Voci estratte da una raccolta
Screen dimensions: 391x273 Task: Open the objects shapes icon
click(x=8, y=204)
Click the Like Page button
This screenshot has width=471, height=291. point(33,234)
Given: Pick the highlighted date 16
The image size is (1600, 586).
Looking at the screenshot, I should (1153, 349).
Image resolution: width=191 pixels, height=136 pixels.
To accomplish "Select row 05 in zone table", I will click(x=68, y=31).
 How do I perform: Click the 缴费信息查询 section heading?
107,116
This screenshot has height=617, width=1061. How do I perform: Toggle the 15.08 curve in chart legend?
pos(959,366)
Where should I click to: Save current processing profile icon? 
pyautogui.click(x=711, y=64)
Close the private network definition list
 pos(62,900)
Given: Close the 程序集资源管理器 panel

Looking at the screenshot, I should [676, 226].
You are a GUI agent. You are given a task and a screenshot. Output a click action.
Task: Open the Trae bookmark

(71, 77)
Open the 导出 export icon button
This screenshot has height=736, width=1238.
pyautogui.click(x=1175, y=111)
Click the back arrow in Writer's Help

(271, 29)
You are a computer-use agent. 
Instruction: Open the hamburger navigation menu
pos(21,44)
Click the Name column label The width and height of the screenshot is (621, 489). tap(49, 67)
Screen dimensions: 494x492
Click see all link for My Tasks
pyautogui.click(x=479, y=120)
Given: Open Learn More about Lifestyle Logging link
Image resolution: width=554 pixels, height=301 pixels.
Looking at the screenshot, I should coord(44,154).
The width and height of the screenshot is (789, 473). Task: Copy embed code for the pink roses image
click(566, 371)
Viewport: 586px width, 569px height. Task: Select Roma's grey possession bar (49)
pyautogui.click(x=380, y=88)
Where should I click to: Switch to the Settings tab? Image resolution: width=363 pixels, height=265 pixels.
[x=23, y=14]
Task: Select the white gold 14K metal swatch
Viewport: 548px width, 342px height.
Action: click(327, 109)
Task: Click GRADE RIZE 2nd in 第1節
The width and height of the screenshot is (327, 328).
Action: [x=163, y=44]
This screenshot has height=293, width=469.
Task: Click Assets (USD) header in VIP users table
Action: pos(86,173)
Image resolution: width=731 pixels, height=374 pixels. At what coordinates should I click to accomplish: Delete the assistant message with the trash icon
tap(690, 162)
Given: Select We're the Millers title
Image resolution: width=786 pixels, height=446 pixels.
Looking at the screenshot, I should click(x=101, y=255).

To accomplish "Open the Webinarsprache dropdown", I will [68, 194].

Consegna esercizio:
Ricopia tutti i record sopra, riga per riga, senza alcuna modifica.

Risposta completa:
Screen dimensions: 391x273 Task: Open the objects shapes icon
click(x=8, y=204)
Click the Like Page button
This screenshot has width=471, height=291. point(33,234)
Given: Pick the highlighted date 16
The image size is (1600, 586).
Looking at the screenshot, I should (1153, 349).
Image resolution: width=191 pixels, height=136 pixels.
To accomplish "Select row 05 in zone table", I will click(x=68, y=31).
 How do I perform: Click the 缴费信息查询 section heading?
107,116
This screenshot has height=617, width=1061. How do I perform: Toggle the 15.08 curve in chart legend?
pos(959,366)
Where should I click to: Save current processing profile icon? 
pyautogui.click(x=711, y=64)
Close the private network definition list
 pos(62,900)
Given: Close the 程序集资源管理器 panel

Looking at the screenshot, I should [676, 226].
You are a GUI agent. You are given a task and a screenshot. Output a click action.
Task: Open the Trae bookmark

(71, 77)
Open the 导出 export icon button
This screenshot has height=736, width=1238.
pyautogui.click(x=1175, y=111)
Click the back arrow in Writer's Help

(271, 29)
You are a computer-use agent. 
Instruction: Open the hamburger navigation menu
pos(21,44)
Click the Name column label The width and height of the screenshot is (621, 489). tap(49, 67)
Screen dimensions: 494x492
Click see all link for My Tasks
pyautogui.click(x=479, y=120)
Given: Open Learn More about Lifestyle Logging link
Image resolution: width=554 pixels, height=301 pixels.
Looking at the screenshot, I should coord(44,154).
The width and height of the screenshot is (789, 473). Task: Copy embed code for the pink roses image
click(566, 371)
Viewport: 586px width, 569px height. Task: Select Roma's grey possession bar (49)
pyautogui.click(x=380, y=88)
Where should I click to: Switch to the Settings tab? Image resolution: width=363 pixels, height=265 pixels.
[x=23, y=14]
Task: Select the white gold 14K metal swatch
Viewport: 548px width, 342px height.
Action: click(327, 109)
Task: Click GRADE RIZE 2nd in 第1節
The width and height of the screenshot is (327, 328).
Action: [x=163, y=44]
This screenshot has height=293, width=469.
Task: Click Assets (USD) header in VIP users table
Action: pos(86,173)
Image resolution: width=731 pixels, height=374 pixels. At what coordinates should I click to accomplish: Delete the assistant message with the trash icon
tap(690, 162)
Given: Select We're the Millers title
Image resolution: width=786 pixels, height=446 pixels.
Looking at the screenshot, I should click(x=101, y=255).

To accomplish "Open the Webinarsprache dropdown", I will [68, 194].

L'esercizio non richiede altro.